Foto: CasandraCactus
A veces me atraviesa una tristeza, que se queda ahí: clavada en el pecho y es un miedo gigante que sostiene la nada.
Se queda un rato atravesada en mi garganta, como un nudo, apretando. Entonces hago lo de siempre: la escribo y me callo. Y poco a poco la tristeza va cediendo, va tomando nombres, rostros, recuerdos. Y ya no es esa mano apretada que está a punto de asfixiarme, sino una preocupación concreta, mundana.
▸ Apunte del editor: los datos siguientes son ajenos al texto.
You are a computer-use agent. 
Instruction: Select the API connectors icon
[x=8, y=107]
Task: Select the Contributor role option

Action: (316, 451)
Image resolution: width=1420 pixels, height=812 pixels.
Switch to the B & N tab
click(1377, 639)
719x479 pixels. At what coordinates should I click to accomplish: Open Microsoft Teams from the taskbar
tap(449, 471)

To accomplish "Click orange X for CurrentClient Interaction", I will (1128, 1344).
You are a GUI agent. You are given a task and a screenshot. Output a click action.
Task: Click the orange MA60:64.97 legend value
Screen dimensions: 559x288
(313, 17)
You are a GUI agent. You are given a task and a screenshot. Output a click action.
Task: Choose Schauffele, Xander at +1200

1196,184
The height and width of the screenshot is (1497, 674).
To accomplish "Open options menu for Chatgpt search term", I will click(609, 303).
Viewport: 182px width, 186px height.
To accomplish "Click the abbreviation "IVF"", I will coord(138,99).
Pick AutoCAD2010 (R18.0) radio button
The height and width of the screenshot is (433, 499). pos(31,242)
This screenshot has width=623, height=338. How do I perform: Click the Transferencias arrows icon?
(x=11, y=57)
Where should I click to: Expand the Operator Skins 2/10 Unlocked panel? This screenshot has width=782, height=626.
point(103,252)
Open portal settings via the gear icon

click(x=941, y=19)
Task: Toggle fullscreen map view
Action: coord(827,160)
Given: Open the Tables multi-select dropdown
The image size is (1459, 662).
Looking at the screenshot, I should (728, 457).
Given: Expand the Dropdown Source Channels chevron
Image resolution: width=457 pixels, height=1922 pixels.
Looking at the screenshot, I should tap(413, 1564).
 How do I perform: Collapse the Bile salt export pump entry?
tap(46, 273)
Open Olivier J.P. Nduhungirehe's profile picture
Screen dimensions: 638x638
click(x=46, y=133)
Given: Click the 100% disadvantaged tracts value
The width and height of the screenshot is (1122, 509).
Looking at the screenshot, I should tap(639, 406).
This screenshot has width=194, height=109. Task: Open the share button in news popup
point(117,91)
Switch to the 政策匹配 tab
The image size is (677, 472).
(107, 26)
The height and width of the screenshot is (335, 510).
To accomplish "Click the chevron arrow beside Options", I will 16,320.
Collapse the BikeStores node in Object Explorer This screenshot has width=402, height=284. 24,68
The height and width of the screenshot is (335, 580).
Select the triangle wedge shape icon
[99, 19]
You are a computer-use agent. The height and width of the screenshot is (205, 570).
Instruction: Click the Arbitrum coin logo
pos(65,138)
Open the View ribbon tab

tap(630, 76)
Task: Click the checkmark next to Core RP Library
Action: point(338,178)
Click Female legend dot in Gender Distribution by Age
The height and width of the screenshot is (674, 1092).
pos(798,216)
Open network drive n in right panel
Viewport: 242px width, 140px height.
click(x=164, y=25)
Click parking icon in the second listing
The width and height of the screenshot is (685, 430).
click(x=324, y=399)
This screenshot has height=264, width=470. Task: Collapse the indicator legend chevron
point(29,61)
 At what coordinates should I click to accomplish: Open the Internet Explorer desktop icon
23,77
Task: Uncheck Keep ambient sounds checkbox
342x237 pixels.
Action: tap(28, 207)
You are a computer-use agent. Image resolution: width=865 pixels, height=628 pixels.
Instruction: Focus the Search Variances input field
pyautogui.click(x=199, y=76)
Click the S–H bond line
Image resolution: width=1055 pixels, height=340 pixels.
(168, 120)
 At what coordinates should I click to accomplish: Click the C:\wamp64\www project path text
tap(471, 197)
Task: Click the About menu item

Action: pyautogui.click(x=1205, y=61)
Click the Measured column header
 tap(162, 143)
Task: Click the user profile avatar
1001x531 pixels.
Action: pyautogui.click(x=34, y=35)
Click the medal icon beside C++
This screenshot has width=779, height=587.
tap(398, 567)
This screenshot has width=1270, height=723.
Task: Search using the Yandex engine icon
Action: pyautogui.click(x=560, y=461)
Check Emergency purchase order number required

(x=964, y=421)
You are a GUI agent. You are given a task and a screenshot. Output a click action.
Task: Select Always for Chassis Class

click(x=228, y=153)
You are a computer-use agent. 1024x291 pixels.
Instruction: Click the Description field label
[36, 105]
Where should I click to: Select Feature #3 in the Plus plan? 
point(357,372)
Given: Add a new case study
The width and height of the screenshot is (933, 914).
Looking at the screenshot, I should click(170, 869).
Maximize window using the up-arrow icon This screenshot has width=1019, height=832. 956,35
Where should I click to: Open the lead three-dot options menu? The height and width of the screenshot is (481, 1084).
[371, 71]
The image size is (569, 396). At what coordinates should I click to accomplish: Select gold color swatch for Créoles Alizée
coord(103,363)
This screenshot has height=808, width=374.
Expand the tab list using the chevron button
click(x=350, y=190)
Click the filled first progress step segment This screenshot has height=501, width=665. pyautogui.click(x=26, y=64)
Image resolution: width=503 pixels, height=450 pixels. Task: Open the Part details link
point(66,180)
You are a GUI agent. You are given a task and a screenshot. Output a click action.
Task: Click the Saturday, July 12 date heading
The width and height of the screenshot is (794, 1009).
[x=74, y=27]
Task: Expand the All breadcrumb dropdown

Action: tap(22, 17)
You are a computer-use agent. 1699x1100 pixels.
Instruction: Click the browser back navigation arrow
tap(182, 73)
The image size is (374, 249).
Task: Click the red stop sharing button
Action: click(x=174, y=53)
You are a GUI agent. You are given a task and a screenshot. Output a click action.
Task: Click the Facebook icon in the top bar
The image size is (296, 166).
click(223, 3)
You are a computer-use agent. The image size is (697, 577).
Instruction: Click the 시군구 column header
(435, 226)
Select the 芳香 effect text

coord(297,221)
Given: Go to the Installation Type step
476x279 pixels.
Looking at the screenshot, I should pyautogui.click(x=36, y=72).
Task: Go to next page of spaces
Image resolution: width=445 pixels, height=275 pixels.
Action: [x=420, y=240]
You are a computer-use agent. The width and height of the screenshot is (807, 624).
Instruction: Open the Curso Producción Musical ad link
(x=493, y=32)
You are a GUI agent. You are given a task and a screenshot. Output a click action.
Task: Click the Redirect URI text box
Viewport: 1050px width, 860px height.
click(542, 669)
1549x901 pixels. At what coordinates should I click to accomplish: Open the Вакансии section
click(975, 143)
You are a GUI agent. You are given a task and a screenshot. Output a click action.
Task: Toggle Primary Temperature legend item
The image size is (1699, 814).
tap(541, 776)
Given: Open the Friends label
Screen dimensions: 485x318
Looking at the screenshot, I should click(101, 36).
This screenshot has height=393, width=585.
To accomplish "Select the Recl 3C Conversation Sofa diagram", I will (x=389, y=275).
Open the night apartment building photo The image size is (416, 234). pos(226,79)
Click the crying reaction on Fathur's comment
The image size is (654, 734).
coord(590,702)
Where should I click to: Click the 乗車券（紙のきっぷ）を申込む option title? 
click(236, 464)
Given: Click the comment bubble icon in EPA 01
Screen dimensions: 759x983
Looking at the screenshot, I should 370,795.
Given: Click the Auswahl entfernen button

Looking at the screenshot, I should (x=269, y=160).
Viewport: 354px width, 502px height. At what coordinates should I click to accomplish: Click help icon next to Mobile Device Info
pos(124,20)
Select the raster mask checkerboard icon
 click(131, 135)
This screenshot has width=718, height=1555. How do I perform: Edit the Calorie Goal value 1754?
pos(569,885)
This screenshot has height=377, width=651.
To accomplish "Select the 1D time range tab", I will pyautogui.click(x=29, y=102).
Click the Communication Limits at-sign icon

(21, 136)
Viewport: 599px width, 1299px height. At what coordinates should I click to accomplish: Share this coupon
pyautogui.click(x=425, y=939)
Parece que poco a poco me la voy tragando al ritmo de mis palabras y es entonces cuando cede la tensión.
Ahora, prontito, casi es el miedo pequeño al retorno, el miedo inmenso a que no quieras a tu lado. Es la nostalgia de mis muertos. O la nostalgia futura de los que quedan en esta margen del río.
Es la cara de la Elsa cuando vuelve del trabajo. Es Debora enojada, no entendiendo casi nada de esto que es su vida. Es tu silencio. O Patricia gritándome su odio. Es la vez que entré al sanatorio a verlo. O esa mañana fría en la que guardé para siempre a la Osa, debajo de la palmera.
Es la pausa en algún relato de Lucas. O la vez que me subí al micro, camino a Asunción para siempre. Es el abrazo resignado en la puerta de mi casa un 24 de diciembre de 2004. Es el llanto contenido de mi abuela , preguntándome por qué me fui tan lejos.
Así, poco a poco, la tristeza va cediendo. Me deja y se deja acostarse en la cama. La va ganando el sueño.
Espero que mañana no me quiete el aliento.
*Texto escrito hace 5 años, primeras pisadas en Asunción, primeras distancias de la Resistencia.